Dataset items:

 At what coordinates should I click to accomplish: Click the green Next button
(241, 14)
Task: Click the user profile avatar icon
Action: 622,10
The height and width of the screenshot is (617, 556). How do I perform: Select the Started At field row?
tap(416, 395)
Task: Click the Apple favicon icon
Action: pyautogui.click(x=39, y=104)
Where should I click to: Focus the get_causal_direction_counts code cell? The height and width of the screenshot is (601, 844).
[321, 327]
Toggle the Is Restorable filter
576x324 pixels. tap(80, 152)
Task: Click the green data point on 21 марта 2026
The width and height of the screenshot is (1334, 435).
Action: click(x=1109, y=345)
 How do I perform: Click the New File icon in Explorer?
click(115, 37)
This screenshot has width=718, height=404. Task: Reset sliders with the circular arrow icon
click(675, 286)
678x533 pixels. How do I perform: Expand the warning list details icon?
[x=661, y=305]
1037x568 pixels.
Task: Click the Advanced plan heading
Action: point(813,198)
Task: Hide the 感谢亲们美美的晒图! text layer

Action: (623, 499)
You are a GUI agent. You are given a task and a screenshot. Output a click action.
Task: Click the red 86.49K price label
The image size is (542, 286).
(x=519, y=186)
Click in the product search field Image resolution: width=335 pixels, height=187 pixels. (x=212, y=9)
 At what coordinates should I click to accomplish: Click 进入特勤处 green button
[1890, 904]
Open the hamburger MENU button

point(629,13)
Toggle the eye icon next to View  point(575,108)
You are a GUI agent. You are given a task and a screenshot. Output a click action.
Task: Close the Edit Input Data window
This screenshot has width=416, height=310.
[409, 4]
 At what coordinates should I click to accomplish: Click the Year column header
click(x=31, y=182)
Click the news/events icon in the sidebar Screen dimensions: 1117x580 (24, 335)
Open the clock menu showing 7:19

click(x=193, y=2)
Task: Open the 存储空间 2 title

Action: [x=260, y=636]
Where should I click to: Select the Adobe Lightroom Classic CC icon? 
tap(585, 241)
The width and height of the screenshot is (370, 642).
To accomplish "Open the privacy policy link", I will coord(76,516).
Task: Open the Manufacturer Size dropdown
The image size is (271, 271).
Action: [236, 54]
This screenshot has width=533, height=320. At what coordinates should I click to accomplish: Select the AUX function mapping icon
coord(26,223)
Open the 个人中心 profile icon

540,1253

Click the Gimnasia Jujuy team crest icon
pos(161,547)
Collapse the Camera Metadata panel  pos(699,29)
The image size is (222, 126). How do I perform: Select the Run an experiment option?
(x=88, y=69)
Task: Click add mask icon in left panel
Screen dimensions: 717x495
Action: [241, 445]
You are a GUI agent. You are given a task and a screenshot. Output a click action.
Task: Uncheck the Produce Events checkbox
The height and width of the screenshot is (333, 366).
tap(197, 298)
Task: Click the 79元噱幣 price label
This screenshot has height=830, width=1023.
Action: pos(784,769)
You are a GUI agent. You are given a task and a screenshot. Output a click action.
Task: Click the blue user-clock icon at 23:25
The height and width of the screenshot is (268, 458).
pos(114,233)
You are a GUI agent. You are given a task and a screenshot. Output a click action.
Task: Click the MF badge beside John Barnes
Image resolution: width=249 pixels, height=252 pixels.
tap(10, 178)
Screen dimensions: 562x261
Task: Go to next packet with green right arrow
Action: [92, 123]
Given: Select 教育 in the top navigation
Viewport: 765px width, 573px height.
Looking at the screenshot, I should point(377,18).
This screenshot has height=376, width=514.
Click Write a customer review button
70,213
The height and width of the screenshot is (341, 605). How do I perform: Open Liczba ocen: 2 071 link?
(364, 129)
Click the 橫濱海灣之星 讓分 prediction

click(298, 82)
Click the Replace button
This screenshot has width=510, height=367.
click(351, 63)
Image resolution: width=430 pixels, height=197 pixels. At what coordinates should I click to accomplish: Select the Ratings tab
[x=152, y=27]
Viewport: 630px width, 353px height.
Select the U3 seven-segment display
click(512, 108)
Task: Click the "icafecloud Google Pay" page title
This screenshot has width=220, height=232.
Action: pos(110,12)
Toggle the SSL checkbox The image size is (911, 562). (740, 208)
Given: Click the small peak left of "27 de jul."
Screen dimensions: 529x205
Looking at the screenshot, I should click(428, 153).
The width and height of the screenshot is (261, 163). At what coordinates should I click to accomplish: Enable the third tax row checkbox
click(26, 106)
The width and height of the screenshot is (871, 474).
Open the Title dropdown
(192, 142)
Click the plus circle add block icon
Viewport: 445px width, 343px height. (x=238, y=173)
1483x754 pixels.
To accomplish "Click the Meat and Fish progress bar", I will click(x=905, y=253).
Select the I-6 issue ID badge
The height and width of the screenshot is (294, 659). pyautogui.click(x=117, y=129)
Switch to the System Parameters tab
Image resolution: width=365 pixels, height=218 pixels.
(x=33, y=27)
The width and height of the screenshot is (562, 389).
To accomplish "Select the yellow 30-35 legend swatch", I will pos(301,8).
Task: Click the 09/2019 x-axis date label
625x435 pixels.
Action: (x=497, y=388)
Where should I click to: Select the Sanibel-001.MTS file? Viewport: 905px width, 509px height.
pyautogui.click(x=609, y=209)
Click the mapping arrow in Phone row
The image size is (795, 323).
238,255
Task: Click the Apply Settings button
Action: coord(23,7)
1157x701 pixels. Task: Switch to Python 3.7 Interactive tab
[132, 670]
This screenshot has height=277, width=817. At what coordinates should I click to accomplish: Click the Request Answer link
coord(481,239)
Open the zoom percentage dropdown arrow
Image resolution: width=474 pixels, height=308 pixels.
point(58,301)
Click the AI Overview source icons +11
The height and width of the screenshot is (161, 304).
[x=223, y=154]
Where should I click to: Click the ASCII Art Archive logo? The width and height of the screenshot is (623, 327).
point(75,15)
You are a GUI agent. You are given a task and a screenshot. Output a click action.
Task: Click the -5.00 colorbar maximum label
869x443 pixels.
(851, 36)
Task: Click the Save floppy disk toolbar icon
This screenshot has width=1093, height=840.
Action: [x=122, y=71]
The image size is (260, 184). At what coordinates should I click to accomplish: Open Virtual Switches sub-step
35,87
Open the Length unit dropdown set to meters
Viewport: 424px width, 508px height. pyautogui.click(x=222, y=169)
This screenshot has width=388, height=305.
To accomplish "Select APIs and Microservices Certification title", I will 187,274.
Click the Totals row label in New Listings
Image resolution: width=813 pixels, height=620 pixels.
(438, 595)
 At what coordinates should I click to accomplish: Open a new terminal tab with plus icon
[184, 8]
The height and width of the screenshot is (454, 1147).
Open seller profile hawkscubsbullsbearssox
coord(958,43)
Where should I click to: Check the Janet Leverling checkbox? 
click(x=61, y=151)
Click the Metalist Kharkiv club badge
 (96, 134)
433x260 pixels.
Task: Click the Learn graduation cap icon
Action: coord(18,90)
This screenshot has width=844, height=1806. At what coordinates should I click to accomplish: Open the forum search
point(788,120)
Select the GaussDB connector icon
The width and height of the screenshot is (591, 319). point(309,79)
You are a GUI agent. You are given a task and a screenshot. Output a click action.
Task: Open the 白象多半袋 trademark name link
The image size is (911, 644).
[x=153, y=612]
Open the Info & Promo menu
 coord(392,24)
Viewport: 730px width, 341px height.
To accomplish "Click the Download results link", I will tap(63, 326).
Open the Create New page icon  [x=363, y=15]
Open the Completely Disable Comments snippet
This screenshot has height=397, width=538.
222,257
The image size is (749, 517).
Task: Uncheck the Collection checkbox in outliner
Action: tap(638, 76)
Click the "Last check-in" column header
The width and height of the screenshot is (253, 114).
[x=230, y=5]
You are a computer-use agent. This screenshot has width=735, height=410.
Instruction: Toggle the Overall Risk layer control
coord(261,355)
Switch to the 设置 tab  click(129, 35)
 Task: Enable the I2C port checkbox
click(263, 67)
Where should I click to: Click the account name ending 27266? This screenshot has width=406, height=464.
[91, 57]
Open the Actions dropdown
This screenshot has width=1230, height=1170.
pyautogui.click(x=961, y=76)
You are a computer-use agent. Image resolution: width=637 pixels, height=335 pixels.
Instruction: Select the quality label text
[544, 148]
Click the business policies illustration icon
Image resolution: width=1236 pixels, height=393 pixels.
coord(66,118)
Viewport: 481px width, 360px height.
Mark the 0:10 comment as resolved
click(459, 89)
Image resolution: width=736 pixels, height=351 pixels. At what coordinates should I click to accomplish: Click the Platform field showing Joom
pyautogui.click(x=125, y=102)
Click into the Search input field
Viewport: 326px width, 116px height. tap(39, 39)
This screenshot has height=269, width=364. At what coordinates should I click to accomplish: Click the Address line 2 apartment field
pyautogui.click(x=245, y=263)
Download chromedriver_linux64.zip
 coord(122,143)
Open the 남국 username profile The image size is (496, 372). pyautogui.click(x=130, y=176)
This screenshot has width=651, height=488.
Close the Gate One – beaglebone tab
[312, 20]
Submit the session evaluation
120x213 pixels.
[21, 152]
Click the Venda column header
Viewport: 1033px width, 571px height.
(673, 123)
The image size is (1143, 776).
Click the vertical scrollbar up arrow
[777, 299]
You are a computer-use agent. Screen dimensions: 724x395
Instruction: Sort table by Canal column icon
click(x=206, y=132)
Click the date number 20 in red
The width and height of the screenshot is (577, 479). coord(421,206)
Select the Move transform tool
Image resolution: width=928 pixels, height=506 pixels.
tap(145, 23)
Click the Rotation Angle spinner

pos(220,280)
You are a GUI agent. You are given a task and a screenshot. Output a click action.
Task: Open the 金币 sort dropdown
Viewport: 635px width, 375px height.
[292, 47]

▶ **Task requirements**
Above are some records. Report the number of their lines that include "left", and add nothing else.

▶ **Exercise result**
2